Ofcom in the UK has various responsibilities under the Communications Act, but one of them is dealing with broadcasting complaints (the equivalent under current Irish law is the Broadcasting Complaints Commission). Decisions are released in a regular Broadcast Bulletin; today is issue 101 and it includes a very interesting case – not just for what it’s about but also for some of the comments made by Ofcom.
Complaints were made against sumo.tv, “a website and TV channel to showcase the best in User Generated Content and to share the revenue earned from user submissions with the people who actually make the content”. It’s the TV bit that they’re dealing with of course.

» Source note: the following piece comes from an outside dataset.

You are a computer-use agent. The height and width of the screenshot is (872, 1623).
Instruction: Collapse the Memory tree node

In the first clip, a gentleman (who apparently looked young but was actually a grown-up (‘adult’ seems a bit stretched!) “performed a rap, which included a steady stream of the strongest language and graphic sexual references and which lasted over three minutes” and the second “appeared to be a mobile phone video of an adult frightening a young child (approximately five years old)”.

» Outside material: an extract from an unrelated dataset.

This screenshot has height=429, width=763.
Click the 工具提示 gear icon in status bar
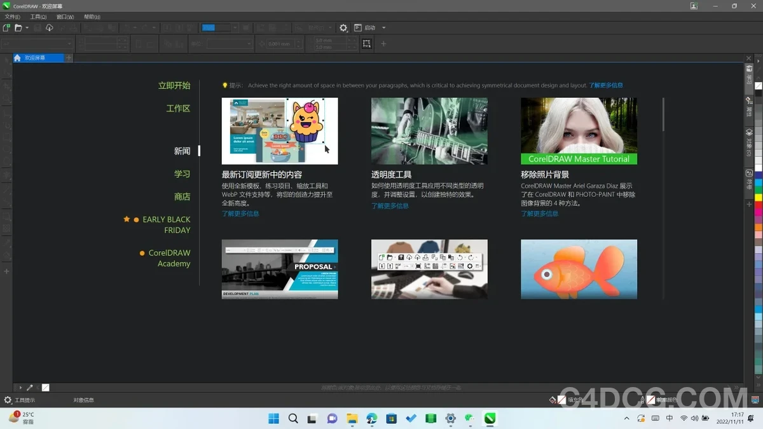[x=8, y=400]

Ofcom noted that the Broadcasting Code applies to all broadcast content without reference to origin. On the other hand, it was noted that:
Ofcom acknowledges and welcomes the fact that, to some extent, user-generated content provides opportunities for a more interactive experience for viewers and listeners, offering the ability to contribute more to programming than was previously possible
but reaffirms that it is the responsibility of the broadcaster to comply with the Code. They note that while there is a certain hands-offness when it comes to content submitted to the website, “when such material is subsequently considered for broadcast, the broadcaster needs to be mindful of the appropriate Rules”. The two clips mentioned are found to violate the Code – i.e. they shouldn’t have been broadcast.
It gets really interesting, though, towards the end, where Ofcom decides to take a look at the Sumo FAQs. They find that Sumo’s terms don’t satisfy them as to things such as consents, and take a particularly dim view of the outsourcing of compliance requirements:
The broadcaster appears to place the onus of ensuring any material broadcast is compliant with the Code on suppliers such as the general public. Sumo TV also appears to be unreasonably reliant on its terms and conditions, seemingly at the expense of appropriate compliance processes.
This is important; a general note is attached to the decision – a statement of the obvious, perhaps, but the fact that it was necessary is an indication of the divergence in views between the regulator and some parts of the industry. I’ve emphasised the key bits:
Ofcom is concerned that some channels broadcasting considerable amounts of user-generated content may attempt to place too much responsibility for ensuring compliance with the Code with the individual user, and not perform sufficient checks themselves. Responsibility for compliance with the Code always remains with the broadcaster. Proportionate but robust pre-broadcast checks may impose extra costs on the broadcaster, and limit the amount of user-generated content it can air. However, it is clearly important to ensure that people aged under eighteen are appropriately protected, and that individuals appearing in items are not unjustly or unfairly treated or have their privacy unwarrantably infringed. Ofcom therefore reminds licensees who broadcast user-generated content of their responsibilities to ensure full compliance with the Code, and in particular with the sections in respect of Protecting the Under Eighteens, Harm and Offence, and the Fairness and Privacy.
Broadcasters need to be aware that simply because material is available on the web, this does not mean that it is automatically suitable for broadcast on a licensed service which has to comply with the standards as set out in the Communications Act.